Federated Learning (FL) enables collaborative learning across distributed clients while preserving data privacy. However, FL faces significant challenges when dealing with heterogeneous data distributions, which can lead to suboptimal global models that fail to generalize across diverse clients. In this work, we propose a novel framework designed to tackle these challenges by introducing a dual-adapter approach. The method utilizes a larger local adapter for client-specific personalization and a smaller global adapter to facilitate efficient knowledge sharing across clients. Additionally, we incorporate a pruning mechanism to reduce communication overhead by selectively removing less impactful parameters from the local adapter. Through extensive experiments on a range of vision and language tasks, our method demonstrates superior performance compared to existing approaches. It achieves higher test accuracy, lower performance variance among clients, and improved worst-case performance, all while significantly reducing communication and computation costs. Overall, the proposed method addresses the critical trade-off between model personalization and generalization, offering a scalable solution for real-world FL applications.

Paper Structure

This paper contains 31 sections, 11 equations, 3 figures, 8 tables.

Figures (3)

  • Figure 1: Overview of our proposed method in the federated learning setup. Each client is equipped with a base model consisting of two separate LoRA adapters: a larger, tunable local LoRA adapter (orange) that is kept private to each client and a smaller, tunable global LoRA adapter (green) that is communicated to and from the central server. During training, the global adapter is aggregated across all clients, while the local adapter remains personalized.

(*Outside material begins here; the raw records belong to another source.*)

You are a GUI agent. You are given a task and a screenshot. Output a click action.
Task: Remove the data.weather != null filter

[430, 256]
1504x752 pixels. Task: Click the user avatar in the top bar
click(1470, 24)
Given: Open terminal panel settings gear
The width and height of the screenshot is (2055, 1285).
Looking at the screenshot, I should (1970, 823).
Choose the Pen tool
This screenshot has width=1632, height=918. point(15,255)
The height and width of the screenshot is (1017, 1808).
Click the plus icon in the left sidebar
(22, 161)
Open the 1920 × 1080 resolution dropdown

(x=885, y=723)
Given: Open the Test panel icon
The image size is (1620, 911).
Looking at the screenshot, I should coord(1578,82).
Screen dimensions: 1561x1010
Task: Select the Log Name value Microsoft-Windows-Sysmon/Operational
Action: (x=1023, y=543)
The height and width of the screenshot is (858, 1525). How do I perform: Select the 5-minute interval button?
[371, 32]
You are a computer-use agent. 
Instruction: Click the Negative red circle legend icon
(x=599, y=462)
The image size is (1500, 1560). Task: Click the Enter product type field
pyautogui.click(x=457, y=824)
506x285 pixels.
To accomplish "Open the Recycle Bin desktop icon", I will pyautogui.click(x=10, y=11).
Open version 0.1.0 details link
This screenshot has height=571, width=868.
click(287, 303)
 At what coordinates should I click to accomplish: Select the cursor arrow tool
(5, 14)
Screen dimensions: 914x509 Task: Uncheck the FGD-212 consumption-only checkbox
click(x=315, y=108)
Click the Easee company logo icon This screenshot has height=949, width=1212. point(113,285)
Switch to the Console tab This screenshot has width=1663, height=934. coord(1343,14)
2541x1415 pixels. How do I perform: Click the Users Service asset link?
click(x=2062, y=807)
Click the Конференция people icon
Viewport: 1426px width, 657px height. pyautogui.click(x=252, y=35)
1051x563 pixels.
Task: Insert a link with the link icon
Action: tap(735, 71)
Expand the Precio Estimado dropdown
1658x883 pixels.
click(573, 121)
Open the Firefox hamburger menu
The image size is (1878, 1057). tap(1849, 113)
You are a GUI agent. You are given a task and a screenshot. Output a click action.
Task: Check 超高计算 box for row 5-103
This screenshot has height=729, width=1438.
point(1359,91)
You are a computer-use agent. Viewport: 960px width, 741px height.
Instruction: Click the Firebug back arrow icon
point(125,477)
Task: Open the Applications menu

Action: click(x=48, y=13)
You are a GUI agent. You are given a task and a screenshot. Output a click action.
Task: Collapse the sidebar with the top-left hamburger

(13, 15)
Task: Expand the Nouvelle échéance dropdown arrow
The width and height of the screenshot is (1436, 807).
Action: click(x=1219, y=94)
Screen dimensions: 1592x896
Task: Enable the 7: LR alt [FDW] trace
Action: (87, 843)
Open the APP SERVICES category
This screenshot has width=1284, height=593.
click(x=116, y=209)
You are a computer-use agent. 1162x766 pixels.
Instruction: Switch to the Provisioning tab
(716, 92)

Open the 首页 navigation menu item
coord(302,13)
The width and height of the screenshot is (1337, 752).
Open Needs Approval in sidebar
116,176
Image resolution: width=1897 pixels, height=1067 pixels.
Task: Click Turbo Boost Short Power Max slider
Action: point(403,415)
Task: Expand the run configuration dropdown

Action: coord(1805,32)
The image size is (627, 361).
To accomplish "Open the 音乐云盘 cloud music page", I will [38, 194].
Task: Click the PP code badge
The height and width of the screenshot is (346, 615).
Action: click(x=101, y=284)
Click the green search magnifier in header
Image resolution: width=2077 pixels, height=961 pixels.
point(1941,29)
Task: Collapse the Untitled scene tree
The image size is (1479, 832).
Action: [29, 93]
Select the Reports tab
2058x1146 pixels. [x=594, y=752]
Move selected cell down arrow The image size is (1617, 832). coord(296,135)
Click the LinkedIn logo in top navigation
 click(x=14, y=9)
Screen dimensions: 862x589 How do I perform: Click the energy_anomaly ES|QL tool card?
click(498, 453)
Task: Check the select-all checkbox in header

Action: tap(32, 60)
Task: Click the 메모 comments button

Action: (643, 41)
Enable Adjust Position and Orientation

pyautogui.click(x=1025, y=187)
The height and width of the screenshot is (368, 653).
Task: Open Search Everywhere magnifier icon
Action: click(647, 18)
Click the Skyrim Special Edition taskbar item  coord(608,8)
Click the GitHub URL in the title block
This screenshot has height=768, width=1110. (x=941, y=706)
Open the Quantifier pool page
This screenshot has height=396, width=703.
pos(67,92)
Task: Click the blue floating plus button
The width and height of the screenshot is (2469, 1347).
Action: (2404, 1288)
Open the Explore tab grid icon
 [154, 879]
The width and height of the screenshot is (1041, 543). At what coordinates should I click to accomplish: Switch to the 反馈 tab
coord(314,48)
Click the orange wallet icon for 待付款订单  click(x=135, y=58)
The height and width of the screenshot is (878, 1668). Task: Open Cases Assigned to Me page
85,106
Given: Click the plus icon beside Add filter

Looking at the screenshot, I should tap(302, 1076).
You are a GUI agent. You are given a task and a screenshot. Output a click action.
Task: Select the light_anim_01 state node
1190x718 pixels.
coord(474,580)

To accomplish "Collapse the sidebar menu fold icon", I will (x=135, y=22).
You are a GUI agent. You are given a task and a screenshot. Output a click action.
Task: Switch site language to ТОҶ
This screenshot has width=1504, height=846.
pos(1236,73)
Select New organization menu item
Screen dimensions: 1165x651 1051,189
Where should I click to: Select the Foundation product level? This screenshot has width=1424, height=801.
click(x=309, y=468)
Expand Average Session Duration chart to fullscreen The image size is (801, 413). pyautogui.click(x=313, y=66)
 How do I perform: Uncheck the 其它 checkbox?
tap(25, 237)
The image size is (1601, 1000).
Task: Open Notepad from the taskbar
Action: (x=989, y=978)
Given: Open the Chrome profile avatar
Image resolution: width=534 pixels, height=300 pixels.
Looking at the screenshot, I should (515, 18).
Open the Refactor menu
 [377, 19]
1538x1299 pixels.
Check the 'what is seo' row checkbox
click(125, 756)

At inference, the final model is a combination of the frozen base model and personalized local LoRA for each client. The figure is best viewed in color.
  • Figure 2: Comparison of vanilla LoRA and SoRA (both with rank = 2) in pFL on the Flowers102 dataset nilsback2008flowers. Both methods are trained locally without communication. While LoRA initially improves, it suffers from overfitting and performance degradation as training progresses, especially on non-IID data. In contrast, SoRA, with its sparsity mechanism, demonstrates better generalization and maintains higher Top-1 accuracy across rounds, highlighting the effectiveness of structured pruning in handling heterogeneous client data. Both adapeters are applied to the image encoder of CLIP radford2021clip.
  • Figure 3: The overall training scheme within each client. Each client has a CLIP model with two separate LoRA adapters: a larger local LoRA (orange) and a smaller global LoRA (green). During training, the local LoRA is pruned to reduce communication overhead, and the local adapter is updated using cross-entropy (CE) loss while knowledge distillation (Kullback-Leibler (KL) divergence) is performed from the global adapter (Teacher) to the local adapter (Student). The global LoRA, which is shared across clients, is also updated using CE loss and KL divergence from the local adapter. This bi-directional distillation ensures that the global adapter retains generalizable knowledge while the local adapter remains personalized to the client's data. The pruned local adapter and the smaller global adapter are aggregated at the server for global updates. The figure is best viewed in color.